The goal of this book is to provide social scientists with an understanding of the key elements of this new science, its value, and the opportunities for doing better work.


The world has changed for empirical social scientists. The new types of “big data” have generated an entire new research field—that of data science. That world is dominated by computer scientists who have generated new ways of creating and collecting data, developed new analytical and statistical techniques, and provided new ways of visualizing and presenting information. These new sources of data and techniques have the potential to transform the way applied social science is done.

The way in which data are used has also changed for both government agencies and businesses. Chief data officers are becoming as common in federal and state governments as chief economists were decades ago, and in cities like New York and Chicago, mayoral offices of data analytics have the ability to provide rapid answers to important policy questions (Lee et al. 2012). But since federal, state, and local agencies lack the capacity to do such analysis themselves (Alawadhi et al. 2012), they must make these data available either to consultants or to the research community.
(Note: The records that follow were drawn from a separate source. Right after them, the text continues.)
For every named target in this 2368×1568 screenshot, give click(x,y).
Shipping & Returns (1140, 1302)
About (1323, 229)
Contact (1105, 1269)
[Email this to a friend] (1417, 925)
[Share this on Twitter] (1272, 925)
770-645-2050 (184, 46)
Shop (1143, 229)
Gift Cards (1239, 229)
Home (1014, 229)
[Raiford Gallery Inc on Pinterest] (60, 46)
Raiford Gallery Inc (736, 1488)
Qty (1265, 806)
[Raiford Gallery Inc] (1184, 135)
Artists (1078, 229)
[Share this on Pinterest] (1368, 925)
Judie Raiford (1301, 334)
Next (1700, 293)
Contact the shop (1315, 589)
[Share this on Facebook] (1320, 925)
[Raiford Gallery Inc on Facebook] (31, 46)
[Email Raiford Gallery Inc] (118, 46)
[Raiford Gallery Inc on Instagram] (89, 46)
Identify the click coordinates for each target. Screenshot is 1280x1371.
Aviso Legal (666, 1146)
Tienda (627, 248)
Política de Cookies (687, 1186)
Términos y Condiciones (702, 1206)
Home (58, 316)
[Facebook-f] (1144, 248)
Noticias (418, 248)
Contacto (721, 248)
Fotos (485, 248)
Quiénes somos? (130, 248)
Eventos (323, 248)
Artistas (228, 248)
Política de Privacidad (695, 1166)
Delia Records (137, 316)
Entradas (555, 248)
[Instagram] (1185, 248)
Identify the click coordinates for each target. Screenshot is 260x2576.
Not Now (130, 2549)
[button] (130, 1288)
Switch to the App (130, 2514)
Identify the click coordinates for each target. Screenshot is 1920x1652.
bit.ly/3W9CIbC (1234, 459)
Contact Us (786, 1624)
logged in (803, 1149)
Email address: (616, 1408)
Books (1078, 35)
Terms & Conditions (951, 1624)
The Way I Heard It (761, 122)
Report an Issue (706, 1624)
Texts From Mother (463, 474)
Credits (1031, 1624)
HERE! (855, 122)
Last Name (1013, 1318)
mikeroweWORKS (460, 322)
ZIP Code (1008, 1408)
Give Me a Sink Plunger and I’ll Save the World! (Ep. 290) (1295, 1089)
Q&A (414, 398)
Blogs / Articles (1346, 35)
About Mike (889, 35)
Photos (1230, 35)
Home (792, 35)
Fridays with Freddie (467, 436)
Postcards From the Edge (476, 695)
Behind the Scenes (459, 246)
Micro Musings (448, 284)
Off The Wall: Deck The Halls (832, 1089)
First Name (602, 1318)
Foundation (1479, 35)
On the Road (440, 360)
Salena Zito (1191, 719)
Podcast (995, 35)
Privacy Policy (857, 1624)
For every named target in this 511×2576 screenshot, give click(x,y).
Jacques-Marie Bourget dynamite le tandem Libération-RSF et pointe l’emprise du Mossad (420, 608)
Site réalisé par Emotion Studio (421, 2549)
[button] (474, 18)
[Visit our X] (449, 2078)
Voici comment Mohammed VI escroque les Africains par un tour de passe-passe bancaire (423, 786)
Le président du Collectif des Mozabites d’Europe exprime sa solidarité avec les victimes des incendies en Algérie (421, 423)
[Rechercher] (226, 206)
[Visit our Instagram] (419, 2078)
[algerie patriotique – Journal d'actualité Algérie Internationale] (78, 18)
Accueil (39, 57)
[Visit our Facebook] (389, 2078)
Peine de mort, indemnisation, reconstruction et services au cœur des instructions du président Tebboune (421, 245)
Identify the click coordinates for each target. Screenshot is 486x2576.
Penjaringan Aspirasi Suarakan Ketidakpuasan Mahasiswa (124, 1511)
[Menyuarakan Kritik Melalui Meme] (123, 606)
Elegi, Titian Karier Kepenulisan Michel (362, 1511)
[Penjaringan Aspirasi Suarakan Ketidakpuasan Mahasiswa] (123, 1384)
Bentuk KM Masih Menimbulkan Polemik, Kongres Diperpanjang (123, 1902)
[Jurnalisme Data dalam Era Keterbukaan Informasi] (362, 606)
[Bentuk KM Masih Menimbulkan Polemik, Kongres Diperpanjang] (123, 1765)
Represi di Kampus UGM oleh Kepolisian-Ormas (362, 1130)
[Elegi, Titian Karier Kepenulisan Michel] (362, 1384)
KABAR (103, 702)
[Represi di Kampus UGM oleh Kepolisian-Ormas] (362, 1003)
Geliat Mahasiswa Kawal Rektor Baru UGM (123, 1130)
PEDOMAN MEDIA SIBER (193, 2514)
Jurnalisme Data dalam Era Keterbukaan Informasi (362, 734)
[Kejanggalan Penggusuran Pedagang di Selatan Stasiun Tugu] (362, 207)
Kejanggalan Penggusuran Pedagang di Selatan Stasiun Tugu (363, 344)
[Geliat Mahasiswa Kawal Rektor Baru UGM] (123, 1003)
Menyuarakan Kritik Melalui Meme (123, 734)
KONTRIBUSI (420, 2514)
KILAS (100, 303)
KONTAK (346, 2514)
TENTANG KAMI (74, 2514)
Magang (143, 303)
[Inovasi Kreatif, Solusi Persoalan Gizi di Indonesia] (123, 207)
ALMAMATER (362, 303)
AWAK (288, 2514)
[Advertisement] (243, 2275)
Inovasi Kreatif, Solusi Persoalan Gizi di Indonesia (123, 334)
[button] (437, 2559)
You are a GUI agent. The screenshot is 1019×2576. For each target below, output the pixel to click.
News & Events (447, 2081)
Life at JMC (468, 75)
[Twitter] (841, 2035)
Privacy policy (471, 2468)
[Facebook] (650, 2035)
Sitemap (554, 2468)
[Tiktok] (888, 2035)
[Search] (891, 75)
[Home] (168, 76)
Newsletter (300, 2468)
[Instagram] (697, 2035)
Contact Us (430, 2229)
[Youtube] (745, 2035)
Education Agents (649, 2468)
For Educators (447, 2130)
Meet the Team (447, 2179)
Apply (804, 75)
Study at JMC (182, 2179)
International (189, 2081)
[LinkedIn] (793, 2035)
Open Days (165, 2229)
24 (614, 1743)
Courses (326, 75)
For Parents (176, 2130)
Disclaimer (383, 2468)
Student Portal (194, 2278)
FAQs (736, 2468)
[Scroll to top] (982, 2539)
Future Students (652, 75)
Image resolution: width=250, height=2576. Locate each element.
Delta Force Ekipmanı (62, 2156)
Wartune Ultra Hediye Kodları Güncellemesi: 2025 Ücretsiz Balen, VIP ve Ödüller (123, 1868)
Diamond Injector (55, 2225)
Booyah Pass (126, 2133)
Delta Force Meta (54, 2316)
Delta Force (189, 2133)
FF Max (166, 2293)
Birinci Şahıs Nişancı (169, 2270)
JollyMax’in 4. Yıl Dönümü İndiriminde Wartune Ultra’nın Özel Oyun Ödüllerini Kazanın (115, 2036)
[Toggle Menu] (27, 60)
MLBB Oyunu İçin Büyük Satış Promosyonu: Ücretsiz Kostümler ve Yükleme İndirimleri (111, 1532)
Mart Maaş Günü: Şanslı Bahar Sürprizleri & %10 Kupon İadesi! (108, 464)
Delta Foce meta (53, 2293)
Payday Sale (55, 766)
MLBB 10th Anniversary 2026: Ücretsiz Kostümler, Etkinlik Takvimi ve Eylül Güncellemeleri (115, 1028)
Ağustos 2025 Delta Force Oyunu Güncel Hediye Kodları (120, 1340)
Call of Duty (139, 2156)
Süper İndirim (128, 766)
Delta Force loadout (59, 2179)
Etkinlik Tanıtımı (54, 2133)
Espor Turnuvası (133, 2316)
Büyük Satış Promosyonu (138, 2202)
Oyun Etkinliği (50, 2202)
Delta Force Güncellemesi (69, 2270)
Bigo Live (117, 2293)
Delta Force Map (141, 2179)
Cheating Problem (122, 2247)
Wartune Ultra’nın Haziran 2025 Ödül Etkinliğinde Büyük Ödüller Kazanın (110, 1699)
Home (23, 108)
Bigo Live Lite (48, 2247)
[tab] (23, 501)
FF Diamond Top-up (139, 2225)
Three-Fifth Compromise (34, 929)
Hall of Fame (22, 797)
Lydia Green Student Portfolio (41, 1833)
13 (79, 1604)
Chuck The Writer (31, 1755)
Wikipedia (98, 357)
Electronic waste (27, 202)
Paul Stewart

Businesses are also learning that making effective use of their data assets can have an impact on their bottom line (Brynjolfsson, Hitt, and Kim 2011).


Table of Contents:

  1. Introduction
  2. Working with Data and APIs
  3. Record Linkage
  4. Databases
  5. Scaling up through Parallel and Distributed Computing
  6. Machine Learning
  7. Text Analysis
  8. Networks - The Basics
  9. Information Visualization
  10. Data Quality and Inference Errors
  11. Privacy and Confidentiality
  12. Workbooks


The class on which this book is based was created in response to a very real challenge: how to introduce new ideas and methodologies about economic and social measurement into a workplace focused on producing high-quality statistics.